Now is the time for all revolutionary intellectuals to go into battle! Let us unite and hold high the great red banner of Mao Zedong's thought [. . .] resolutely, thoroughly, totally, and completely wipe out all monsters and demons and all counterrevolutionary revisionists of the Khrushchev type, and carry the socialist revolution through to the end."A week later, Mao Zedong ordered the poster to be read on the Central People's Broadcasting Station and published in the People's Daily, accompanied by official commentaries. Two months later, Mao declared her poster as the "first Chinese Marxist-Leninist big-character poster". Mao's approval encouraged attacks on authorities and inspired students at other universities to write posters, most of which expressed support for the "revolutionary action" of Nie.

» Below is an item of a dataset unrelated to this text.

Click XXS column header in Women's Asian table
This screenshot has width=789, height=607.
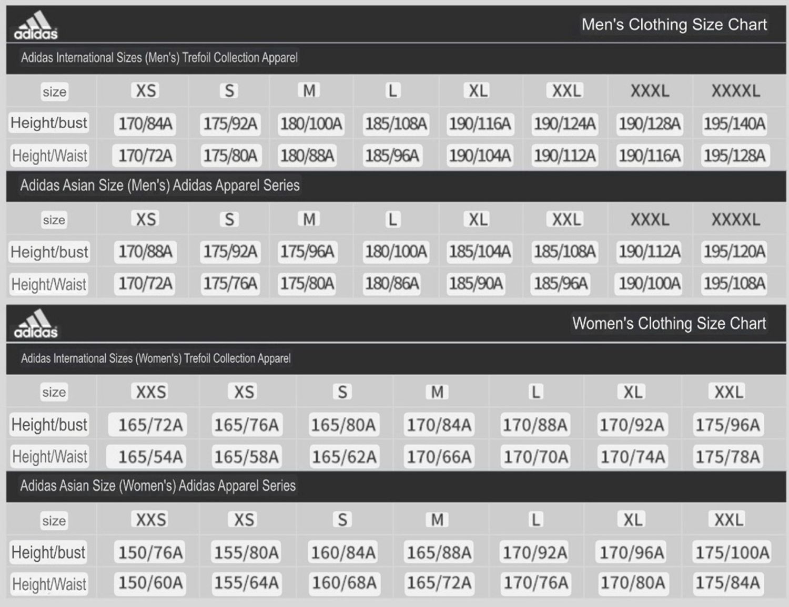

Nie initially supported the persecution of other academics, but later disagreed on the course the Cultural Revolution was taking and tried to quit her position in the Red Guards. She controlled revolutionary activities at Peking University, along with her colleagues, protected by her status as a celebrated rebel. She became widely known as one of the top five leaders of Red Guards in the capital.

Nie was made an alternate member of the 9th Central Committee of the Chinese Communist Party. In December 1969, she was sent to labour at Peking University's farm in Liyuzhou (鲤鱼洲), Jiangxi. She returned to Beijing in 1970 to recuperate from an illness.

In 1971, Nie was subjected to examination and her movements were restricted. In 1973, she was sent to work in the Xinhua Printing House, where she lived, ate and slept in the factory. She moved to a factory that made apparatuses for Peking University in 1975.

== Imprisonment and later life ==
After the end of the Cultural Revolution, Nie was sent to Yanqing Prison on 19 April 1978. In 1983, she was convicted of multiple crimes including counterrevolutionary activities and defamation. She was sentenced to 17 years in prison, with apparently Deng Xiaoping insisting on a severe sentence. Nie was paroled in October 1986.

In 1998, Ji Xianlin published his memoir Cowshed: Memories of the Chinese Cultural Revolution, recounting his persecution during the period. Nie had condemned Ji during the Cultural Revolution as a "hidden counterrevolutionary". In the book, Ji strongly condemned Nie Yuanzi for her capriciousness, cruelty and arrogance.

Nie was critical of the post-Mao Chinese government and expressed a desire for greater freedom of opinion. In 2005, her memoirs were published in Hong Kong.

Nie died on 28 August 2019, aged 98.